Overview
- Type: Concept car
- Production: 1990
- Designer: Phil Garcia

Body and chassis
- Related: Buick Skylark (sixth generation)

Powertrain
- Engine: 3.3 litre V6
- Power output: 206 horsepower

Dimensions
- Wheelbase: 107 inches (270 cm)
- Length: 190 inches (480 cm)
- Width: 70.5 inches (179 cm)
- Height: 53 inches (130 cm)

= Buick Bolero =

Concept car developed by Buick

The Bolero was a concept car showcased by Buick in 1990. Displayed at the Detroit Auto Show in January 1990 and the Chicago Auto Show in February 1990, the Bolero served to preview numerous styling elements of the 1992 Buick Skylark.

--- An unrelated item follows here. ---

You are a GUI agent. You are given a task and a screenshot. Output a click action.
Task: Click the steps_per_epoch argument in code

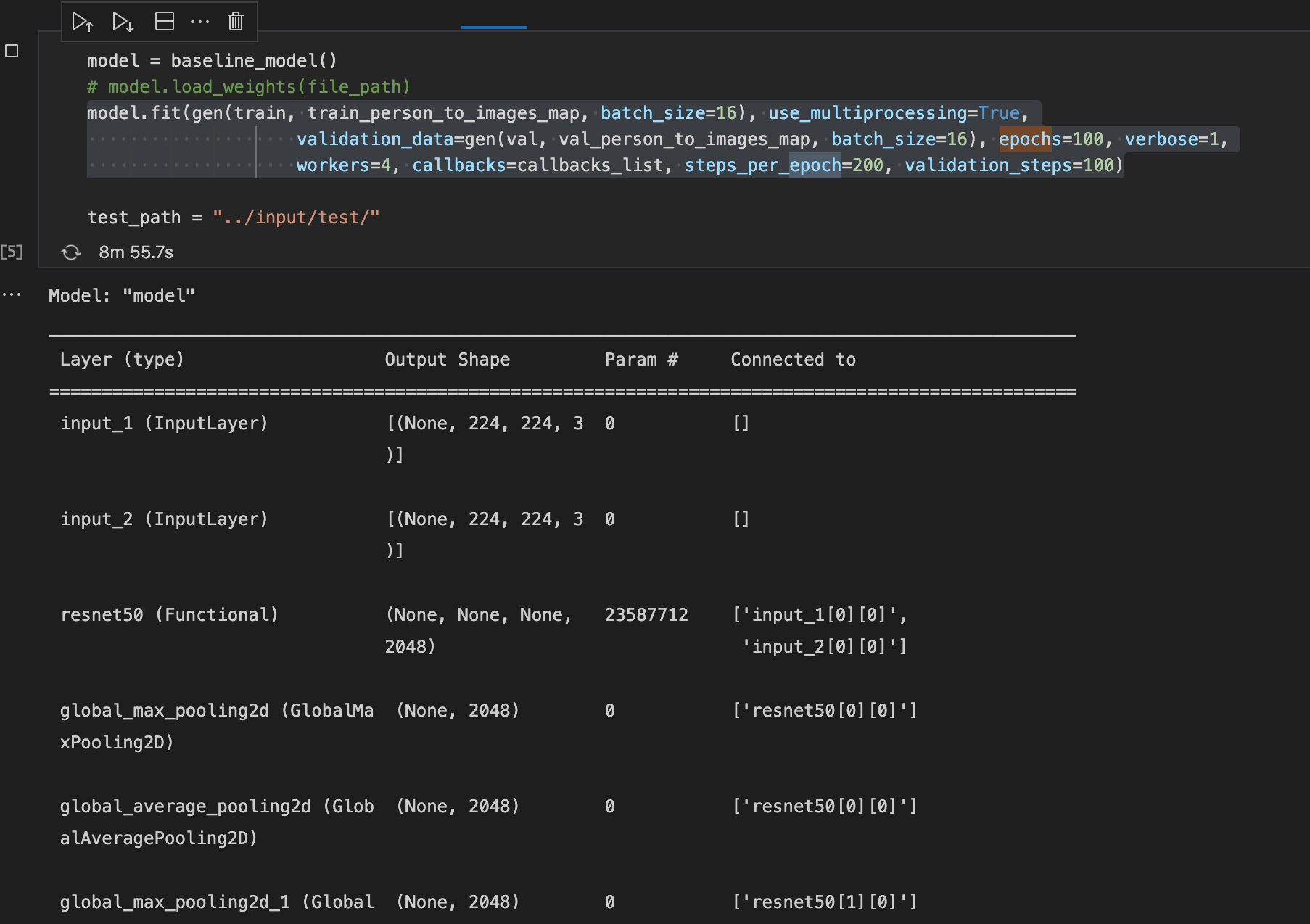pos(762,165)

The Bolero's styling featured a prominent chromed feature line that moved upward along each side, wrapping around the rear deck, which was slightly higher than the hood. Fiber optics were used throughout, and a built-in cooler was also included in the rear shelf, along with dual cup holders for the front and rear passengers and portable headsets behind the front seats.

The concept featured a 3.3 liter V6 engine producing 206 horsepower at 5200 RPM, and used a 107 in wheelbase with an overall length of 190 in. It was 53 in high and 70.5 in wide.